BOX: Q. Which of these professionals make a major contribution to the well-being of society and the economy?* A. Manufacturing executives 47% Clergy 44% Commercial bankers 32% Executives of service corporations 30% Accountants 18% Journalists 7% Investment bankers 6% * Management consultants 6% Executives of search firms 4% Stock analysts 4% Investment consultants 2% *Rated eight or higher on a ten-point scale of how much each contributes to the well-being of society and the economy.

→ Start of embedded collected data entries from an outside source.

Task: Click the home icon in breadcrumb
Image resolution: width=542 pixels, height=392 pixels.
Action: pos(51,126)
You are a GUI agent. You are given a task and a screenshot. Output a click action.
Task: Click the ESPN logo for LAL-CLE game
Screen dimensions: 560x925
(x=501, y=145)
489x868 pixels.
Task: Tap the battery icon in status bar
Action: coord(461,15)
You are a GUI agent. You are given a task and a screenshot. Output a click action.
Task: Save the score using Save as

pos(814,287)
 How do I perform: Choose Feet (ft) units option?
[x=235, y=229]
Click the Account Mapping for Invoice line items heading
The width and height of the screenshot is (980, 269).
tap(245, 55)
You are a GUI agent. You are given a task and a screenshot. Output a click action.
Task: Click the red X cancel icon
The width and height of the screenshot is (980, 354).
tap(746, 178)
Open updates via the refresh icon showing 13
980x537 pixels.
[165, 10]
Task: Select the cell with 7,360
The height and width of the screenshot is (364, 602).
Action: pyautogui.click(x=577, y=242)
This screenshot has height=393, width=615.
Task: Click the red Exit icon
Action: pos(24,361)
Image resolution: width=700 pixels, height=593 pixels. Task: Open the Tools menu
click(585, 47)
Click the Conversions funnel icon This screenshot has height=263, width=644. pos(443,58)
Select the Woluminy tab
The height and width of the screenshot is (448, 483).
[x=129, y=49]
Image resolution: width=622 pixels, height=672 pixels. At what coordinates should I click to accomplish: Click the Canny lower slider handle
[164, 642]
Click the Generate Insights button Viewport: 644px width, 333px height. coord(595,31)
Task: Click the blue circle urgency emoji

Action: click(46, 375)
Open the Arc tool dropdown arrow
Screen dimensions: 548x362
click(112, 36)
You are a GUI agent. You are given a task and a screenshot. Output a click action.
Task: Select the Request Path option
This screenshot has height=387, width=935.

Q. Do you feel investment bankers are overpaid? A. Yes 95% No 5%

Q. If so, would you recommend government regulation of these fees? A. Yes 7% No 87% Not sure 6%

Q. Do you believe investment bankers are putting more emphasis on deals and fees than on the long-term interests of their corporate clients? A. Yes 95% No 5%

Q. Do you think that Wall Street's merger and acquisition activity helps or hurts America's ability to compete in the global market? Why?* A. It has hurt 68% Too much emphasis on short term 36% Too much debt 16% Too much emphasis on finance rather than production 14% Less attention given to managing the company 9% Less money for R&D 9% Other 10% It has helped 22% Improved efficiency 11% Forced global competitiveness 11% Restructured assets more effectively 3% Restructured positions within companies 2% Other 2% *Percentages total more than 100% because of multiple responses.